The definition of Governance is: “All of the processes of governing — whether undertaken by the government of a state, by a market, or by a network — over a social system (family, tribe, formal or informal organization, a territory or across territories) and whether through the laws, norms, power or language of an organized society.” Governance can take the forms of public, private, corporate, project, among many other dimensions.
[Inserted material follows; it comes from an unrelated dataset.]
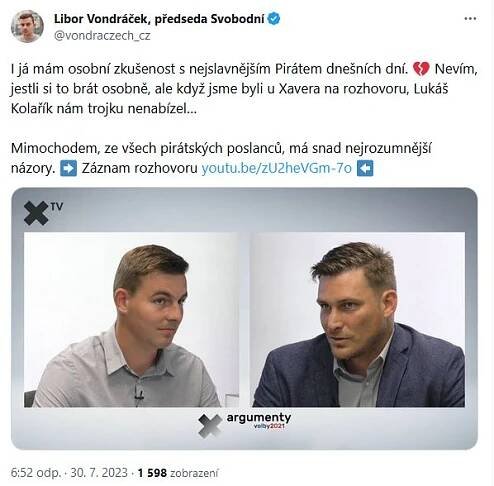Click the broken heart emoji

(421, 69)
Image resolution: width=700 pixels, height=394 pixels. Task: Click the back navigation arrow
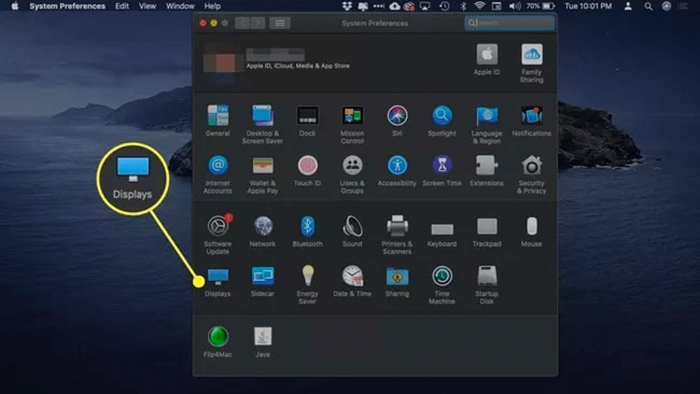click(x=242, y=23)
It is also interesting to note that these processes, which typically relate to more traditional societal functionals can also apply to complex digital systems that employ the connectivity and integration of data, technology, processes, policies, and regulations, such as MaaS.
So this brings us to the question, why is Governance important for the potential success of MaaS? To better answer that, we need to consider that most previous deployments over the past few years have been focused on single use cases, minimal private mobility supply, and lighter technology development (discovery only, deep linking to external platforms, and / or basic journey planning capabilities). In each of these instances, the technology, functionality, and procurement was relegated to demonstration projects on a more pilot focused level. Therefore, with this in mind, the consideration of a broader societal focus for the long term success of MaaS was constrained.
In looking at how governance structures and how they can enrich and benefit MaaS deployments, we need to consider that MaaS is not simply technology in and of itself. It is an entire ecosystem of layers (data, technology, stakeholders, operators, etc) that interplay with each other to create added business and societal value for urban, suburban, and rural contexts for offering shared mobility across the spectrum.
Specifically, governance is the glue that can enable these higher aspirations of MaaS depending on the individual actors, sponsors, agencies, and organizations involved. Seen through the lens of governance (typically at a regional level), more desired outcomes on a long term scale can be analyzed, assessed, and operationalize with regards to ensuring MaaS is here to stay.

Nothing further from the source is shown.